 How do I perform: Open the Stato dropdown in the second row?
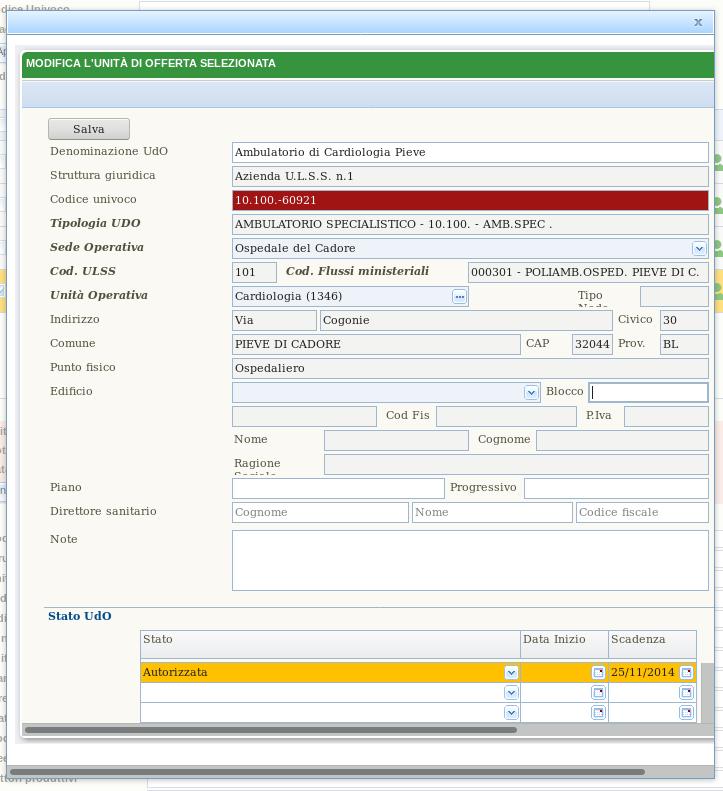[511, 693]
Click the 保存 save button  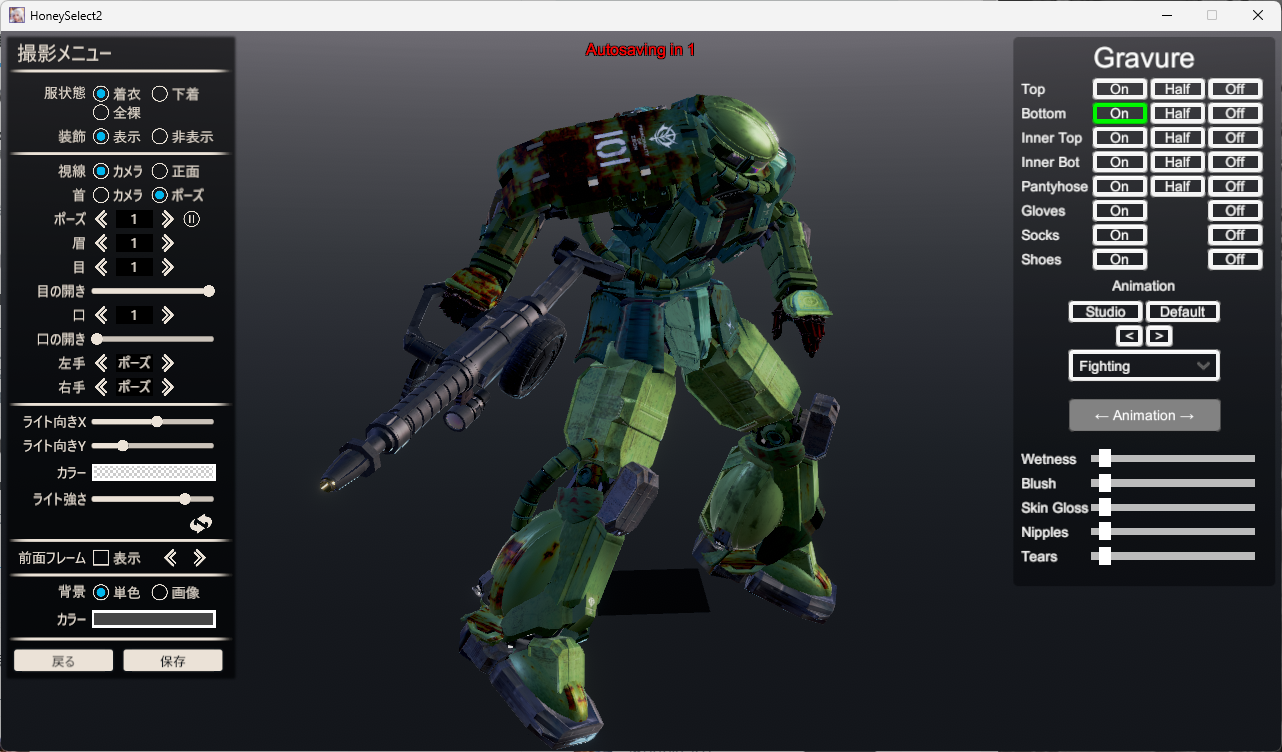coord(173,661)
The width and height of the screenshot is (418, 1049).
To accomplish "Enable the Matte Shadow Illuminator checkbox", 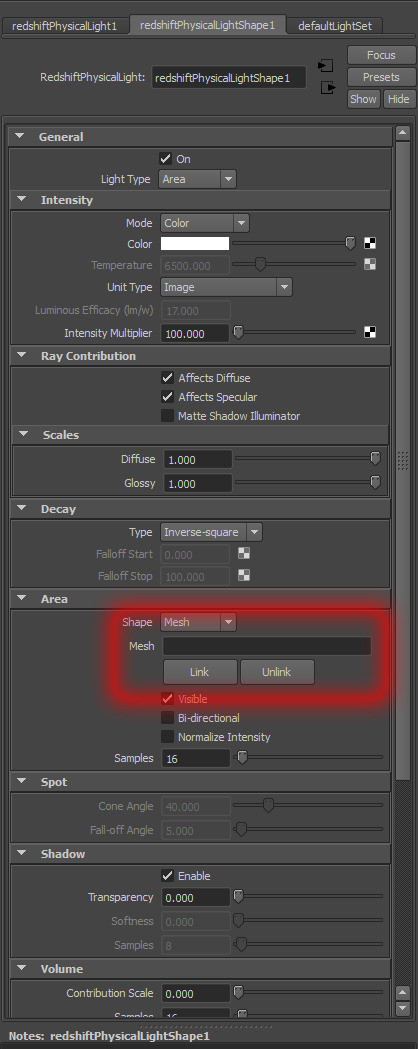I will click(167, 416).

────

● **Written request**
Show each line of the records that contains the string "screenshot".

● **Answer below**
The width and height of the screenshot is (418, 1049).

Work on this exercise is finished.